I can provide some straightforward calculations. Considering the throughput we've discussed, the current national goal in the United States is to conduct 1 million tests daily. With 160 Biomarks, it's feasible to achieve that level. Even with our current installed base, merely utilizing what we have could yield over three million tests daily. There is significant capacity and potential within our equipment, which is why the government has been very supportive of our progress. We've seen organizations like Mount Sinai adopt this technology, and Oklahoma has recognized its potential, along with many others.
Got it. And then maybe one last question for Vikram or Chris. Can you provide any insight on what the Q2 range could be? You've already shared some qualitative information on consumables and instruments. Is there a way to establish a reasonable guidepost for that? Additionally, you mentioned that the sales funnel is in good shape. Have you experienced any cancellations related to instruments? How should we consider any quantitative information on the backlog and the potential for converting that backlog into instrument growth after we navigate through the challenges of Q2?
Yes, Dan, this is Vikram. In the tools industry, a significant portion of business activity typically occurs in the final month or the last two weeks of the quarter, making it inherently difficult to provide specifics. However, I can share that we are not operating in a typical environment. We have been monitoring our business, including bookings and revenues for April, and while this is not meant to serve as a forecast for Q2 due to the current circumstances, we are tracking at approximately 70% of what we saw a year ago. Comparatively, our bookings and revenues are reflecting about 70% of April 2019's figures. Additionally, we are focused on how quickly our customers can resume operations. At the start of Q2, we estimate that 60% to 70% of our customers were either fully shut down, in suspension, or only able to conduct very limited work due to COVID-19. That said, I must emphasize that you cannot draw definitive conclusions from the performance in the first month of the quarter. Regarding your second question, we currently do not have any indications of order cancellations. We believe that consumable orders are unlikely to be recouped, but we assume that instrument orders might be delayed. We haven't seen any cancellation of orders, though these delays could possibly extend into next year. I hope this provides you with some insight into our current situation as we move through the first week of May.

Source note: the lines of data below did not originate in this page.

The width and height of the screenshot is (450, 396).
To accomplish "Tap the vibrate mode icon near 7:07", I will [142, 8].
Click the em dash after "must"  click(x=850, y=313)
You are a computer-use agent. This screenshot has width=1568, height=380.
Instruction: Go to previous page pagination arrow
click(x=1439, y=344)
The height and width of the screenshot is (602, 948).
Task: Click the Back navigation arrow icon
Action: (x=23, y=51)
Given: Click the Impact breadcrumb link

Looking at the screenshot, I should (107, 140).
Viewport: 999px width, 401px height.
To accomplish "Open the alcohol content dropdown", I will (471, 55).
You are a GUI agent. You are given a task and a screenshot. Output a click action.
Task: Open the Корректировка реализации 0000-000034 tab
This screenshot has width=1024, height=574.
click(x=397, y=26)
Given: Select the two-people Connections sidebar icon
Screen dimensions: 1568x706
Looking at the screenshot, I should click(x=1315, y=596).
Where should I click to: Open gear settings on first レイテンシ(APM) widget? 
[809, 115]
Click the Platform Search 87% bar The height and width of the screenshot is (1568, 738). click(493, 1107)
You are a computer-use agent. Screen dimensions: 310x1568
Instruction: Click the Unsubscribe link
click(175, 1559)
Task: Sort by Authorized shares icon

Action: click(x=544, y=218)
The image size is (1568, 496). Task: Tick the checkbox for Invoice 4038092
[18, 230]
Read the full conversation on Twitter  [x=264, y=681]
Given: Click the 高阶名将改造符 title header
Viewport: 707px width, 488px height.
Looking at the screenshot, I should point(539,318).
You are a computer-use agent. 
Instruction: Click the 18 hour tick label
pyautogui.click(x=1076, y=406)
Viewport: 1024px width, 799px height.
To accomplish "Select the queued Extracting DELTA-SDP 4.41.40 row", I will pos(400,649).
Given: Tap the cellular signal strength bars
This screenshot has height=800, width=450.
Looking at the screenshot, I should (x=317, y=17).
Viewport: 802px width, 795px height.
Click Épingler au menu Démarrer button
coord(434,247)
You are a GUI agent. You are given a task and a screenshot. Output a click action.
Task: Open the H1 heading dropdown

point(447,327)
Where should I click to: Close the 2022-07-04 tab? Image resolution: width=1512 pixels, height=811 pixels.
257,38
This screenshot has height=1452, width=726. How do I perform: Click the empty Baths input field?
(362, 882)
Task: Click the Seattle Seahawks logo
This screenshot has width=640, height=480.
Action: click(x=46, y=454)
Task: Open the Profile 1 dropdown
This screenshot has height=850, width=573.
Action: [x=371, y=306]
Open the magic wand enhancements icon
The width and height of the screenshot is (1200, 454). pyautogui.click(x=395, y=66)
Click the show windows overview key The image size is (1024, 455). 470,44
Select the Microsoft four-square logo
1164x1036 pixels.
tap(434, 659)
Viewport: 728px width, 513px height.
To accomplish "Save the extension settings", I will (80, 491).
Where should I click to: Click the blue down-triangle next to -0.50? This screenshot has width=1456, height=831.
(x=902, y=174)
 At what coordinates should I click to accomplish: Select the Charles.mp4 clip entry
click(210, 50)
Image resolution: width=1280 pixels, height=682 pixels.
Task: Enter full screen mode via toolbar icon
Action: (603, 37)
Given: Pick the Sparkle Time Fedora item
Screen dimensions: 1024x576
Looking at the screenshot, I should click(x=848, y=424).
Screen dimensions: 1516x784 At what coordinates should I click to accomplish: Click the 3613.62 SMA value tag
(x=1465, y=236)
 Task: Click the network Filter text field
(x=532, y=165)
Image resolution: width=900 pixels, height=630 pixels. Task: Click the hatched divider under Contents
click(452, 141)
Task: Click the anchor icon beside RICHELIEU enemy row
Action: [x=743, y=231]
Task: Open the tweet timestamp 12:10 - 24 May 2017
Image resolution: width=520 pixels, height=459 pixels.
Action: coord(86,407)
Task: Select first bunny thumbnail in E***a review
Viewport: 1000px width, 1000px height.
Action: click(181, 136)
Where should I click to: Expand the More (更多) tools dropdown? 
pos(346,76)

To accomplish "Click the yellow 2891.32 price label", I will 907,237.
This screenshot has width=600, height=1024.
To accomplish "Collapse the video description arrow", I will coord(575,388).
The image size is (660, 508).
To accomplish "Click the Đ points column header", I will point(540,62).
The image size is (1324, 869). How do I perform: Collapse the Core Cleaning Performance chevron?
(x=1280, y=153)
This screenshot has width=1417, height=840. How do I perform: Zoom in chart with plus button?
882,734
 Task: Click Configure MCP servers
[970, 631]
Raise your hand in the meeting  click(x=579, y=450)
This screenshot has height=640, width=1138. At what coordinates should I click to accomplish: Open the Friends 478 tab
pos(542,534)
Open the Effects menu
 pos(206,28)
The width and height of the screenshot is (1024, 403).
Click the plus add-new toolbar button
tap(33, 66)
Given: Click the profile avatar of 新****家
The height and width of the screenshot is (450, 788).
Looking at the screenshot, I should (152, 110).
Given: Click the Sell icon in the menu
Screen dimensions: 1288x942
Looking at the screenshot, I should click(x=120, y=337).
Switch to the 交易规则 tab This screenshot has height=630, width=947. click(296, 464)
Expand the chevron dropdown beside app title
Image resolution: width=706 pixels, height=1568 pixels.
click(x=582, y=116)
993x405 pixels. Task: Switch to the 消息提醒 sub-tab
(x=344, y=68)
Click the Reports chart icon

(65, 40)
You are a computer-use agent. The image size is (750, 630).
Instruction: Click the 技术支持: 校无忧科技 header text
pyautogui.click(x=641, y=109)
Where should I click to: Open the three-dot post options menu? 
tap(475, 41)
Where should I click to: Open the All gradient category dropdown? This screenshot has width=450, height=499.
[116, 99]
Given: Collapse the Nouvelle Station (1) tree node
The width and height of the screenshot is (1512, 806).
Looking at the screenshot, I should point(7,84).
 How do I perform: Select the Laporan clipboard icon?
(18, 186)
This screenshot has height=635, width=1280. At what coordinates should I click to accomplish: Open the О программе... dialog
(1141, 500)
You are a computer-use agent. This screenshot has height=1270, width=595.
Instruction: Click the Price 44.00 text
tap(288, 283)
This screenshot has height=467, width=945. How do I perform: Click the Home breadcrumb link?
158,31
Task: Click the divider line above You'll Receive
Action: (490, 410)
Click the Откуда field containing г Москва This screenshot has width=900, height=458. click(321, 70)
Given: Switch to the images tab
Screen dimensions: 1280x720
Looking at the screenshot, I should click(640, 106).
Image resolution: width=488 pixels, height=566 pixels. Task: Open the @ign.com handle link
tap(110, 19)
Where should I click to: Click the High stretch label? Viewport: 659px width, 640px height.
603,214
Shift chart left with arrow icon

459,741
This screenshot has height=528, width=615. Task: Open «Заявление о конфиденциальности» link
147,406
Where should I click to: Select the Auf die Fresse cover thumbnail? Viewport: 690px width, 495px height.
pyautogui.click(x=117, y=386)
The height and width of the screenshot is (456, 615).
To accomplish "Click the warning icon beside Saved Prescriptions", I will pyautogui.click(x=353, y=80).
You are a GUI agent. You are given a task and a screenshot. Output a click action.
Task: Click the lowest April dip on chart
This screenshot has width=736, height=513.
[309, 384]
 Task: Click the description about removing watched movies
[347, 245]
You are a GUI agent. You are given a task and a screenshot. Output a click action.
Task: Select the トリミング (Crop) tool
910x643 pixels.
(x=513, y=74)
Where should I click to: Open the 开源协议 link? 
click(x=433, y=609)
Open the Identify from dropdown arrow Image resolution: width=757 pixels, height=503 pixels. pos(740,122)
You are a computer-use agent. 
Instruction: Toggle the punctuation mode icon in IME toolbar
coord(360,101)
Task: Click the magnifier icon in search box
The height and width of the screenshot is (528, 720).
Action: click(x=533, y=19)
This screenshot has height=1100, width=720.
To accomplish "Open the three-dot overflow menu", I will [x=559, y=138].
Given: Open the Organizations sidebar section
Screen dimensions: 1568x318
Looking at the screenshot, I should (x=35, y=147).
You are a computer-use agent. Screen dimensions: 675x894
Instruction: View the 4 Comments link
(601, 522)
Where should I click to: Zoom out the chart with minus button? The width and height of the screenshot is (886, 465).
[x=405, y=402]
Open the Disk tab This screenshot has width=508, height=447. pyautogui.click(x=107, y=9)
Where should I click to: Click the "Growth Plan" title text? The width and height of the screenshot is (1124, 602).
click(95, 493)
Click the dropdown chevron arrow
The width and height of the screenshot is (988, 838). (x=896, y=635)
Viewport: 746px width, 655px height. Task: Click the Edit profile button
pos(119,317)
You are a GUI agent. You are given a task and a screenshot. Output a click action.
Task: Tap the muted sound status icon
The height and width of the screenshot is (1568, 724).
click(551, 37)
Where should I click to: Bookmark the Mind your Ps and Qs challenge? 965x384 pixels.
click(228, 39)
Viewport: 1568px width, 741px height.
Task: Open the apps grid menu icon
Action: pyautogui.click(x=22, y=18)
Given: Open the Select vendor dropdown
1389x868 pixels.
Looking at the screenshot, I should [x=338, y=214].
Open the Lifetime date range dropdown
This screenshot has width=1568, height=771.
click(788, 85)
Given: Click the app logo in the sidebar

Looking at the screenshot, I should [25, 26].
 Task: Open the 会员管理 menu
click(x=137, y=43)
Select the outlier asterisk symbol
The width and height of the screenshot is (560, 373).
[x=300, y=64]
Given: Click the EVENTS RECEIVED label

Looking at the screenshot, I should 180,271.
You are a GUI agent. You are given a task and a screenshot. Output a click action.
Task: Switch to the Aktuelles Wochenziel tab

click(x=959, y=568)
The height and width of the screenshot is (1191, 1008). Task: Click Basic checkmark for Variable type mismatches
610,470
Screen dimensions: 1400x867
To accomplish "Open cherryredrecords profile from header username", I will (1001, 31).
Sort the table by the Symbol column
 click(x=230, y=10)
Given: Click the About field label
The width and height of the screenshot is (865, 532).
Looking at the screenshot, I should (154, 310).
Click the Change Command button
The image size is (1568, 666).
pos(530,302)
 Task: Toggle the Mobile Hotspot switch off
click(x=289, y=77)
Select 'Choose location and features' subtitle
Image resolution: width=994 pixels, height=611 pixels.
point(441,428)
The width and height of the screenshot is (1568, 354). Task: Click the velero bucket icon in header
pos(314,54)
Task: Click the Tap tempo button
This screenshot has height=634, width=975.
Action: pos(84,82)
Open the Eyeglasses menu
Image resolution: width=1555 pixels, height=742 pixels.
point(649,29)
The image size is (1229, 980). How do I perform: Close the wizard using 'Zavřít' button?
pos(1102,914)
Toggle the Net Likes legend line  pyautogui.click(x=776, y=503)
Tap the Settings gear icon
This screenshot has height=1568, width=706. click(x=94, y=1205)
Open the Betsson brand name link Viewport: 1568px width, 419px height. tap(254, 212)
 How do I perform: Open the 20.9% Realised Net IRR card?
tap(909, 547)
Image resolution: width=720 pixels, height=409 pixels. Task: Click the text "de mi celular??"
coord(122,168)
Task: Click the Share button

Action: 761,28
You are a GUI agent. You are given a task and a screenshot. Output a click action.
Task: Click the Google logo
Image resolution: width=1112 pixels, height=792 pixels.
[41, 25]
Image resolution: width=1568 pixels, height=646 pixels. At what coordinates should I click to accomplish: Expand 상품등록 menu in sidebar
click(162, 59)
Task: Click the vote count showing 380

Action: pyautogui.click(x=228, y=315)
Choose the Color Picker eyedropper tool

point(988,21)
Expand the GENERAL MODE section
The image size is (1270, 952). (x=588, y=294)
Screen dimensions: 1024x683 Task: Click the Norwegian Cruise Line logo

And thank you, speakers. I'm showing no further questions in the queue at this time. I would now like to turn the call back over to Ms. Agnes Lee, for any further remarks.
We'd like to thank everyone for attending our call today. A replay of this call will be available on the Investors site of our website. This concludes the call. We look forward to the next update following the close of the second quarter 2020. Please reach out to us if you have further questions. Good afternoon, everyone. Sherine, you may now close the call.
Thank you. Ladies and gentlemen, this concludes today's conference call. Thank you for your participation. You may now disconnect.